Avrupalıların Rusya’dan enerji almayacağı yönündeki açıklamalarına dikkati çeken Kalın, iki temel alternatiften birisinin Türkiye ile Azerbaycan’ın ortak projesi olan TANAP olduğunu anlattı.
Kalın, Nabucco başta olmak üzere alternatif projelerin de geçmişte hayata geçirilemediğinin altını çizerek, “Sayın Cumhurbaşkanımız, Aliyev ile konuştu. Stratejik bakış açısı budur. ‘Buradan doğan boşluğu biz derhal dolduralım’ dedi. Rusya’ya rağmen TANAP yapıldı. TANAP tamamen Türkiye-Azerbaycan iş birliğiyle yapıldı. Başka bir yerden destek alınmadı, finans alınmadı, üçüncü, dördüncü ülkeler dahil edilmedi.” dedi.
Kalın, Sultan Abdülhamid Han sondaj gemisinin yürüteceği çalışmalara yönelik Yunanistan’dan gelen tepkilerin hatırlatılması üzerine, “Yunanlı dostlarımız dahil kimse Sultan Abdülhamid Han’dan korkmasın. İki manada da söylüyorum. Cinaslı manada da söyledim. Öncelikle Türkiye egemenlik hakları çerçevesinde kendi kara sularında kendisinin lisans aldığı bölgelerde istediği gibi arama, tarama, sondaj çalışmaları yapar.” diye konuştu.
ABD ile F-16’lar konusu
Cumhurbaşkanlığı Sözcüsü İbrahim Kalın, soru üzerine ABD’de Biden yönetiminin F-16’lar konusuna olumlu yaklaştığını ancak kongreden birtakım itiraz veya tasarıya birtakım şartlar koyma çabası olduğunu anlattı.
ABD Başkanı Joe Biden’ın ülkesindeki seçimler öncesinde ve sonrasında Türkiye ile ilgili söylemlerini değiştirmesinin hatırlatıldığı Kalın, Türkiye’nin küresel siyaseti doğrudan ilgilendiren bütün temel konularda “stratejik vazgeçilmez ülke” olduğunu belirtti.

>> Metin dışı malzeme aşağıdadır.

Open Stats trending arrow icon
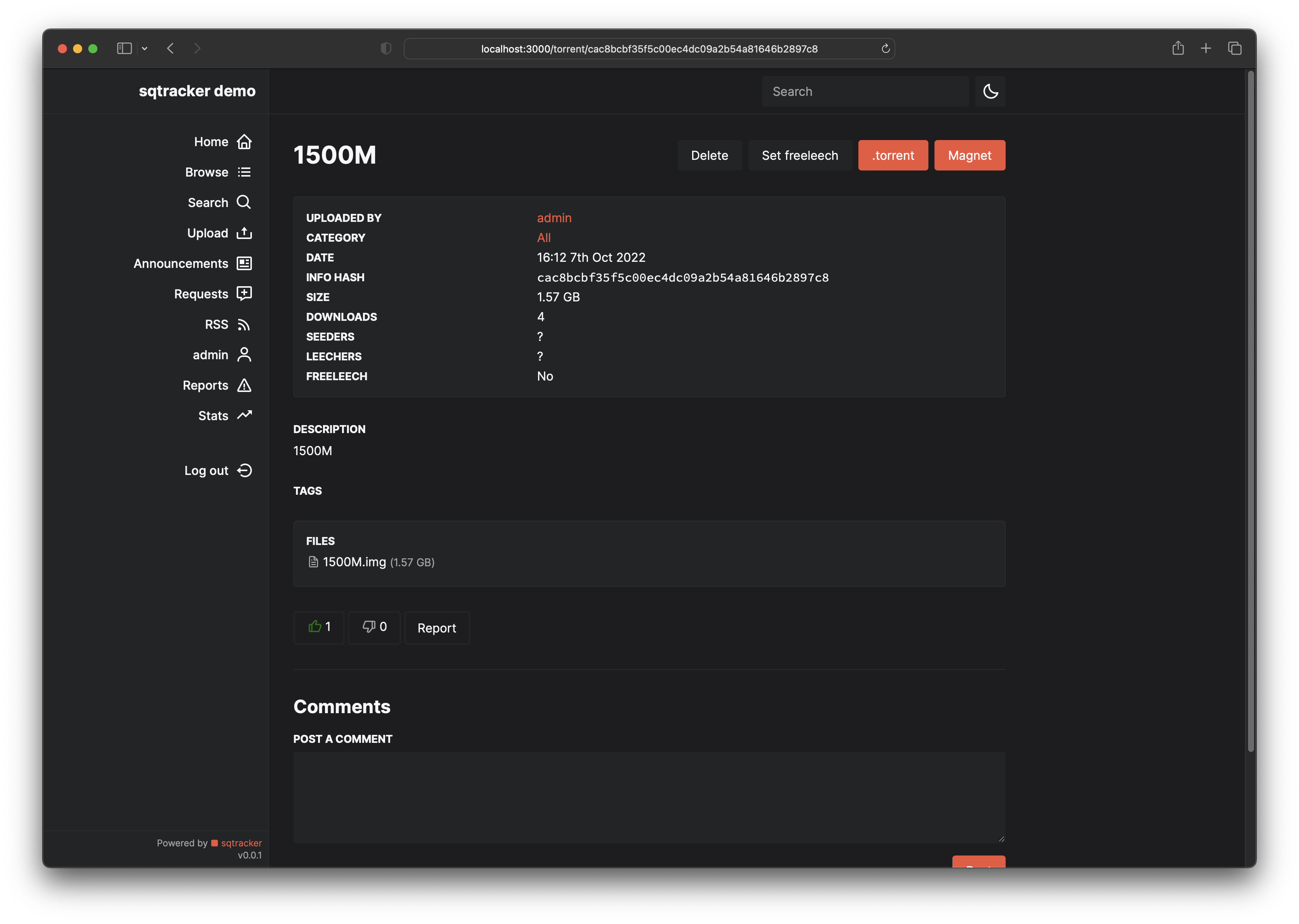This screenshot has width=1299, height=924. [x=244, y=415]
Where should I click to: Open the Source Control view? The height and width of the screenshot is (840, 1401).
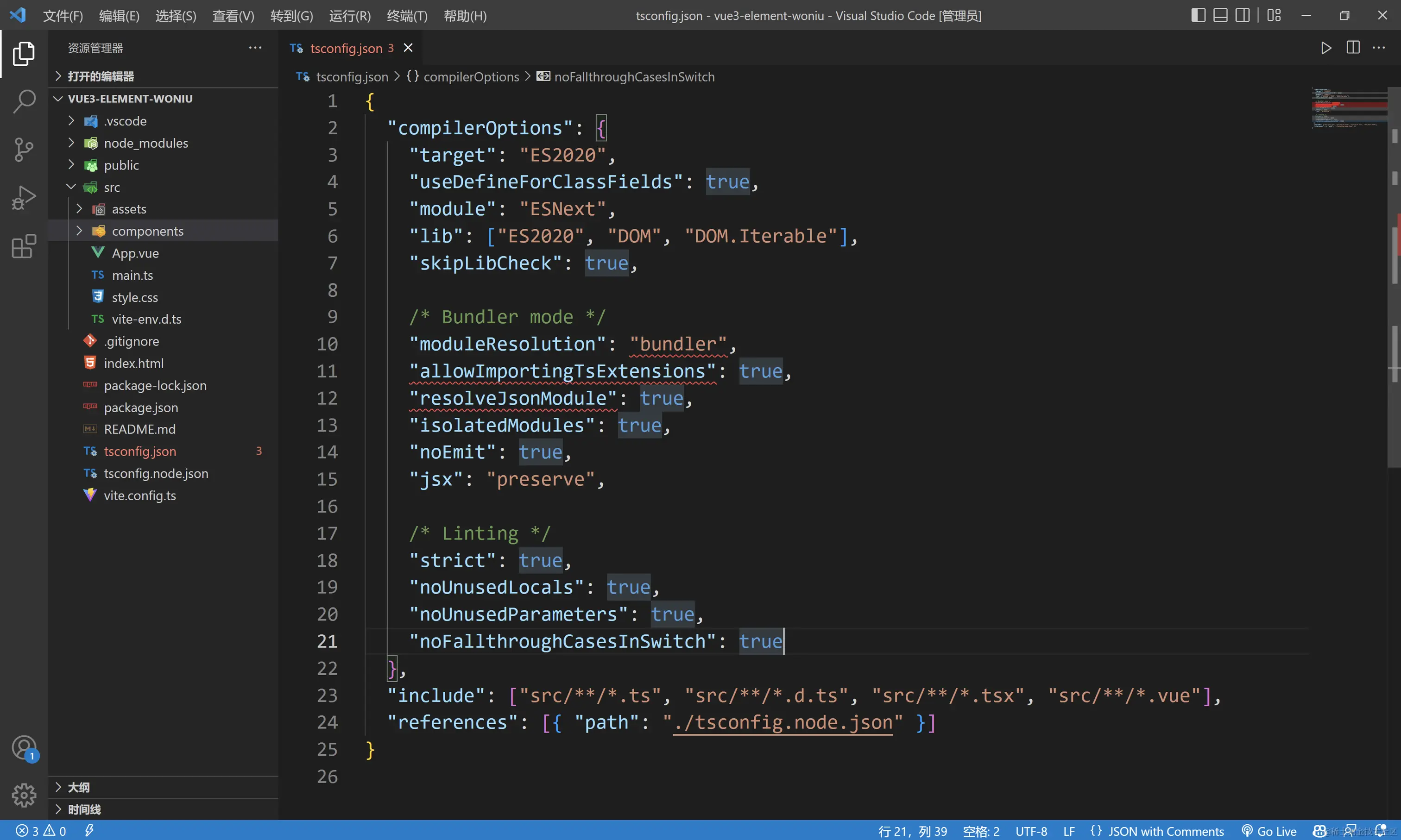pos(24,150)
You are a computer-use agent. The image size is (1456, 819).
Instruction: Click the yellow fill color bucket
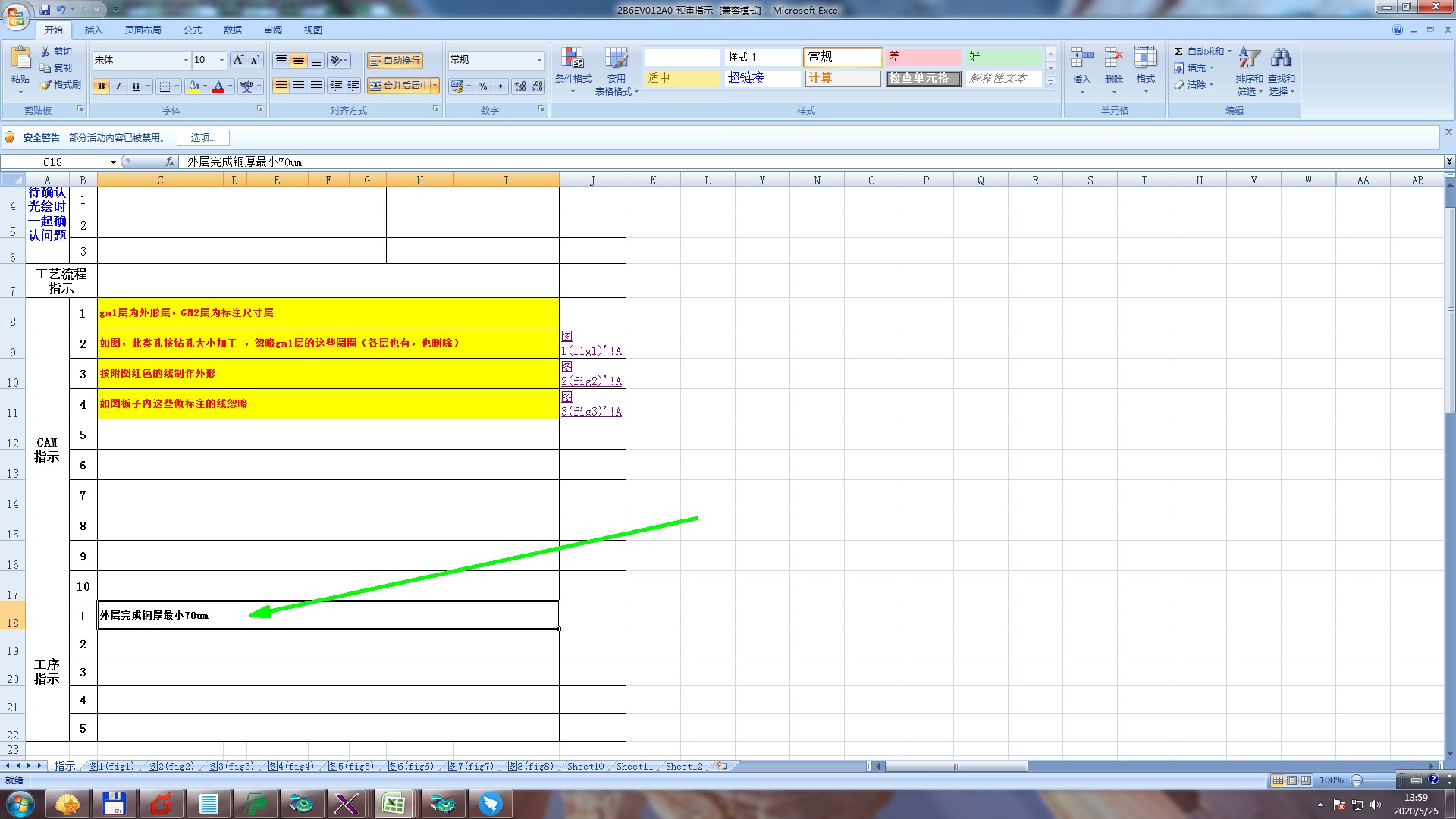[x=193, y=86]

“Bu bir jeopolitik gerçeklik” diyen Kalın, şunları söyledi:
“Sayın Biden muhalefetteyken bu tür siyasi beyanatlarda bulundu ama şimdi uygulamaya bakalım. Konuşmadığı gibi ben biliyorum o görüşmelerde nasıl yaklaştığını, Türkiye’nin vazgeçilmezliğinin altını nasıl ısrarla çizdiğini, Türkiye’nin buralarda verdiği katkıların ne kadar önemli olduğunu kendi ifadelerinde zaten söylüyor. İdlib’i kim tutuyor? Bakın İdlib’de 3 milyona yakın insanı kim tutuyor orada? Türkiye Cumhuriyeti tutuyor. Türk askerinin mevcudiyetinin sayesinde yeni bir göç dalgası önleniyor.”
“Koalisyon hükümetleri ülkemize hep eksi yazmıştır”
Kalın, Türkiye’deki seçim sürecinde Cumhur İttifakı’nın adayının belli olduğunu söyledi.
“Karşı taraf, muhalefet 6 artı 1, HDP vesaire… Onlar bir aday çıkarır, iki aday çıkarır göreceğiz.” ifadelerini kullanan Kalın, “Benim görebildiğim kendi aralarında netlik yok. Bu konuda bir mutabakata varabilmiş de değiller. Dönem dönem Sayın Kılıçdaroğlu’nun adı çıkıyor öne. Doğrudan değil ama dolaylı birtakım mesajlarla Kemal Bey’in kendini buna hazırladığına dair değerlendirmeler yapılıyor.” dedi.
Uluslararası alanda bu kadar tartışma yaşanırken koalisyon hükümeti kurulmasının risk oluşturup oluşturmayacağına ilişkin soru üzerine Kalın, “Prensip olarak Türk siyasi tarihinde koalisyon hükümetleri ülkemize maalesef hep eksi yazmıştır.” şeklinde konuştu.